In a move that Ethiopian Prime Minister Abiy Ahmed described as geared towards promoting reconciliation, the release of several opposition figures detained by the federal government, including some members of the Tigray People’s Liberation Front (TPLF), was announced on January 7.

The announcement of the release of the political opponents took place in conjunction with the Orthodox Christmas celebrations, and, according to the Prime Minister’s announcement, the release will be marked by a pronouncement of amnesty for the crimes previously charged against the opponents.

Among the names listed in the release order are those of Sebhat Nega, 88 years old and among the founders of the TPLF, who was arrested exactly one year ago, and Jawar Mohammed and Bekele Gerba, members of the Oromo opposition accused of inciting the violence that followed the murder of the popular singer Hachalu Hundessa in June 2020.

Other TPLF members would also figure in the release list, including Sebhat Nega’s sister Kedusan Nega, former Tigray president Abay Woldu, former TPLF central committee member Abadi Zemu, and Eskinder Nega, former head of the Baladera for a True Democracy party.

The announcement of the release of the political opponents came in the aftermath of the mission to Ethiopia of the U.S. government envoy for the Horn of Africa, Jeffrey Feltman, who on January 6 met with Prime Minister Abiy Ahmed asking for an immediate cessation of hostilities. Jeffrey Feltman announced his resignation from the post only the day before his mission to Ethiopia, apparently as a result of divergencies with President Biden over the handling of U.S. policy in Ethiopia and Sudan.

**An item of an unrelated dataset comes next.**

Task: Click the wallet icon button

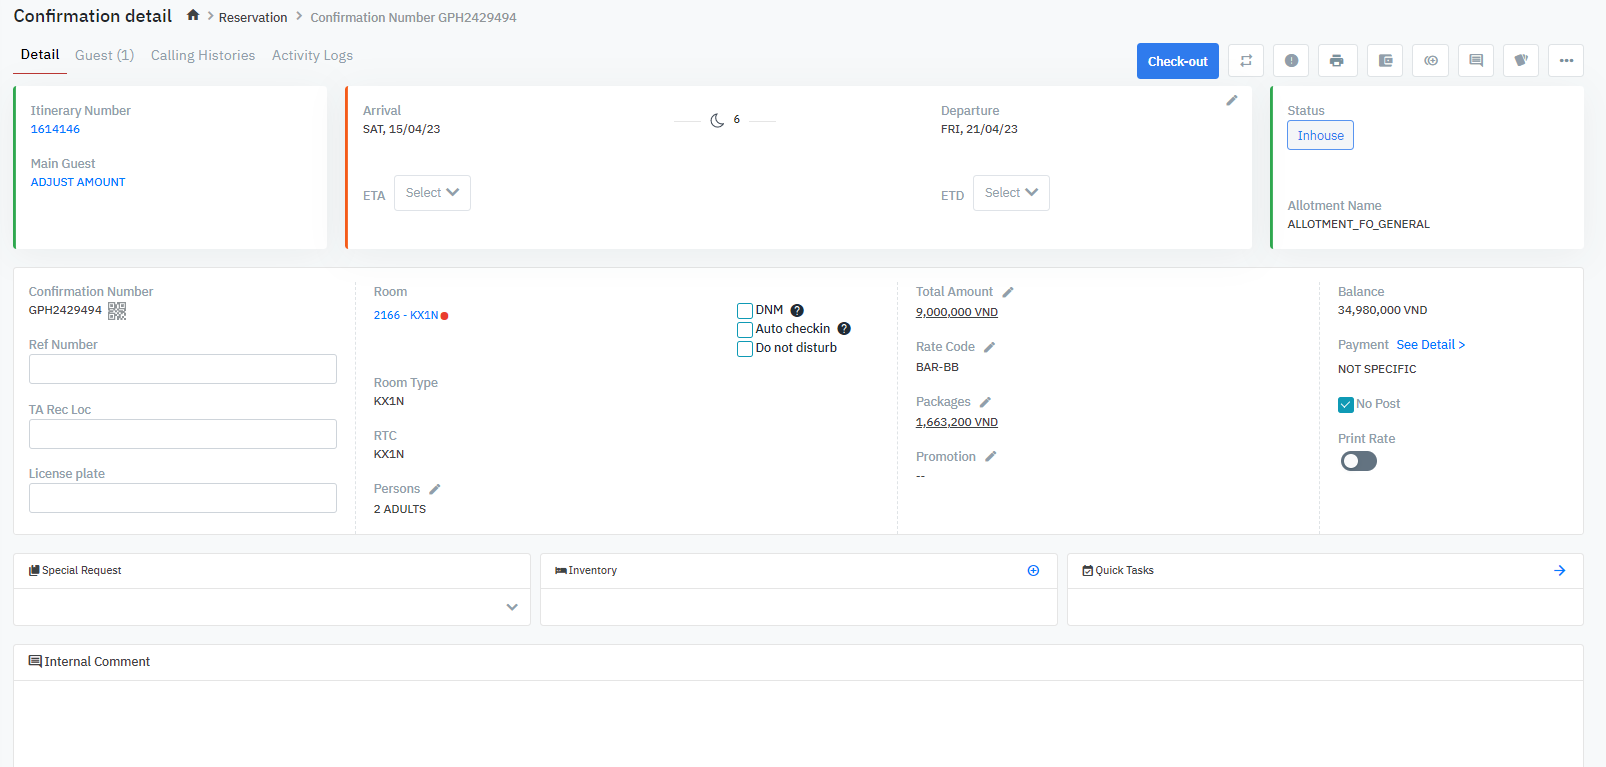Action: (1385, 61)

He will be replaced by former ambassador to Turkey David Satterfield.

Prime Minister Abiy Ahmed’s decision to release and pardon some prominent members of the Tigrinya and Oromo opposition has fueled much speculation, most notably that related to the beginning of secret negotiations with the TPLF.

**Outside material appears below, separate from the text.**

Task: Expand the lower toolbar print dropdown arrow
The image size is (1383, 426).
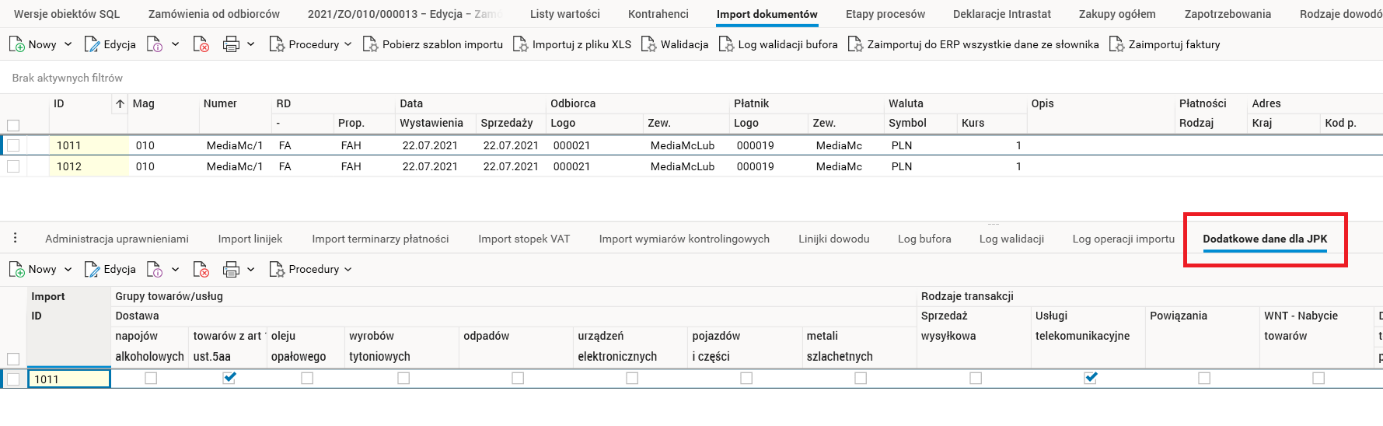Action: [250, 270]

Despite the fact that the federal government denies the possibility of any negotiation with entities it considers as terrorist organizations, the suspicion of a secret negotiation has also been reinforced by the speech made in recent days by the Tigrinya president (and head of the TPLF) Debretsion Gebremichael, who, during an interview granted to the American television network CNN, claimed that the conflict must be resolved peacefully, confirming the willingness of the TPLF to support any option in this direction.

A further element reinforcing the possibility of a compromise is that connected with the previous day’s visit by the US special envoy for the Horn of Africa, Jeffrey Feltman, who may have presented Abiy Ahmed with a package of incentives, especially in terms of sanctions and the economy, just a few days after the news of Ethiopia’s suspension from the AGOA duty-free agreement.

Any hypothesis of a negotiated solution to the crisis in Tigray, however, cannot ignore the variable posed by the government of Eritrea, which has supported Abiy Ahmed and the federal government in the conflict with the specific intent to permanently eradicate what Asmara considers as the existential threat posed by the political and military survival of the TPLF.

With the Eritrean forces still firmly present within a vast border area between Tigray and Eritrea, any negotiation between the government in Mekelle and the federal government in Addis Ababa that does not include the Eritrean approval, risks determining a deep and lasting instability in the region. At the same time, it is difficult to understand what interest Eritrea might have in a negotiation solution that crystallizes the role and position of the TPLF, especially in light of Asmara’s difficult position on the international stage, now affected by sanctions and largely politically isolated.